DATA FOR THIS EXERCISE START

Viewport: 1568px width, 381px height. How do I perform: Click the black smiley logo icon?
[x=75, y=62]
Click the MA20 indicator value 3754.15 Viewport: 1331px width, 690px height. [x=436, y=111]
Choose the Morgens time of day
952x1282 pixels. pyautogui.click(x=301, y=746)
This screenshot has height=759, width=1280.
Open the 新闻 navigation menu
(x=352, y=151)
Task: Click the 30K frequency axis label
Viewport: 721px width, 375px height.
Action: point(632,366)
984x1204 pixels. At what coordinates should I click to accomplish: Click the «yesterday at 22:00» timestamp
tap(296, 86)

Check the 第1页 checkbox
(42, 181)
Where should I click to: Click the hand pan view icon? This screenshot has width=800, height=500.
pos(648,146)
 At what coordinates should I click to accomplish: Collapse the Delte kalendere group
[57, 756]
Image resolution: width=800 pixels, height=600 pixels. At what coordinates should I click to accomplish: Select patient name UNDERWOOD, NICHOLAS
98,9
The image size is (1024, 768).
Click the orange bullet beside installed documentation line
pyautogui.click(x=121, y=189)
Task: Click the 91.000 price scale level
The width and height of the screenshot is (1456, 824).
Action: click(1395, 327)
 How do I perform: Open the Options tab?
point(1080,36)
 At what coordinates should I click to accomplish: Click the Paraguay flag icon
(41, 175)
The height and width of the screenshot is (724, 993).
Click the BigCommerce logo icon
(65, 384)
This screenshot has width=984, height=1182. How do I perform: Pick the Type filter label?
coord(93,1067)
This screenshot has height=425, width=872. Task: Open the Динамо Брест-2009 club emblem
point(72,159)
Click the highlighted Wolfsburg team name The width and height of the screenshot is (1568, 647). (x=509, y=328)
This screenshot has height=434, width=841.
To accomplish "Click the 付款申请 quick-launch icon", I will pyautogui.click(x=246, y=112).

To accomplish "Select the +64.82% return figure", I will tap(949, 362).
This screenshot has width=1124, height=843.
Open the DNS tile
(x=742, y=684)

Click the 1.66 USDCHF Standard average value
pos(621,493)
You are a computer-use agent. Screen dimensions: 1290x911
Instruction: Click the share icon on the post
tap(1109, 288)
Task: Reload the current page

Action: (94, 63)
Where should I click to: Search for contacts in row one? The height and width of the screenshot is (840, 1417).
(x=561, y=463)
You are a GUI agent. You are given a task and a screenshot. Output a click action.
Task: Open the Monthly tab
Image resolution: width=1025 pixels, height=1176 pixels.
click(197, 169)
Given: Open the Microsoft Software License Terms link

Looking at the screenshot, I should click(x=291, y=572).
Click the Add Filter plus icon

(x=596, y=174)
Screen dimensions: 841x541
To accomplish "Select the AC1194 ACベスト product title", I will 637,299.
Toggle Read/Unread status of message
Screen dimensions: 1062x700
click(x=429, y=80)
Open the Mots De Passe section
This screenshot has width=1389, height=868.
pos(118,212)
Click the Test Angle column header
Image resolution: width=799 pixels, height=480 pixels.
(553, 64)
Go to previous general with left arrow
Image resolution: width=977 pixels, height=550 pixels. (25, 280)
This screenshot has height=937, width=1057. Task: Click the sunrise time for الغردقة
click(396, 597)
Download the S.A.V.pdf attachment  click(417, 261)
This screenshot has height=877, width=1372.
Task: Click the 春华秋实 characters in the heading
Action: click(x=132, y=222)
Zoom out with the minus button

DATA FOR THIS EXERCISE END

### [GOAL OF THE EXERCISE]
Transcribe every entry word for word.

### [ANSWER SECTION]
Viewport: 1568px width, 381px height. How do I perform: Click the black smiley logo icon?
[x=75, y=62]
Click the MA20 indicator value 3754.15 Viewport: 1331px width, 690px height. [x=436, y=111]
Choose the Morgens time of day
952x1282 pixels. pyautogui.click(x=301, y=746)
This screenshot has height=759, width=1280.
Open the 新闻 navigation menu
(x=352, y=151)
Task: Click the 30K frequency axis label
Viewport: 721px width, 375px height.
Action: point(632,366)
984x1204 pixels. At what coordinates should I click to accomplish: Click the «yesterday at 22:00» timestamp
tap(296, 86)

Check the 第1页 checkbox
(42, 181)
Where should I click to: Click the hand pan view icon? This screenshot has width=800, height=500.
pos(648,146)
 At what coordinates should I click to accomplish: Collapse the Delte kalendere group
[57, 756]
Image resolution: width=800 pixels, height=600 pixels. At what coordinates should I click to accomplish: Select patient name UNDERWOOD, NICHOLAS
98,9
The image size is (1024, 768).
Click the orange bullet beside installed documentation line
pyautogui.click(x=121, y=189)
Task: Click the 91.000 price scale level
The width and height of the screenshot is (1456, 824).
Action: click(1395, 327)
 How do I perform: Open the Options tab?
point(1080,36)
 At what coordinates should I click to accomplish: Click the Paraguay flag icon
(41, 175)
The height and width of the screenshot is (724, 993).
Click the BigCommerce logo icon
(65, 384)
This screenshot has width=984, height=1182. How do I perform: Pick the Type filter label?
coord(93,1067)
This screenshot has height=425, width=872. Task: Open the Динамо Брест-2009 club emblem
point(72,159)
Click the highlighted Wolfsburg team name The width and height of the screenshot is (1568, 647). (x=509, y=328)
This screenshot has height=434, width=841.
To accomplish "Click the 付款申请 quick-launch icon", I will pyautogui.click(x=246, y=112).

To accomplish "Select the +64.82% return figure", I will tap(949, 362).
This screenshot has width=1124, height=843.
Open the DNS tile
(x=742, y=684)

Click the 1.66 USDCHF Standard average value
pos(621,493)
You are a computer-use agent. Screen dimensions: 1290x911
Instruction: Click the share icon on the post
tap(1109, 288)
Task: Reload the current page

Action: (94, 63)
Where should I click to: Search for contacts in row one? The height and width of the screenshot is (840, 1417).
(x=561, y=463)
You are a GUI agent. You are given a task and a screenshot. Output a click action.
Task: Open the Monthly tab
Image resolution: width=1025 pixels, height=1176 pixels.
click(197, 169)
Given: Open the Microsoft Software License Terms link

Looking at the screenshot, I should click(x=291, y=572).
Click the Add Filter plus icon

(x=596, y=174)
Screen dimensions: 841x541
To accomplish "Select the AC1194 ACベスト product title", I will 637,299.
Toggle Read/Unread status of message
Screen dimensions: 1062x700
click(x=429, y=80)
Open the Mots De Passe section
This screenshot has width=1389, height=868.
pos(118,212)
Click the Test Angle column header
Image resolution: width=799 pixels, height=480 pixels.
(553, 64)
Go to previous general with left arrow
Image resolution: width=977 pixels, height=550 pixels. (25, 280)
This screenshot has height=937, width=1057. Task: Click the sunrise time for الغردقة
click(396, 597)
Download the S.A.V.pdf attachment  click(417, 261)
This screenshot has height=877, width=1372.
Task: Click the 春华秋实 characters in the heading
Action: click(x=132, y=222)
Zoom out with the minus button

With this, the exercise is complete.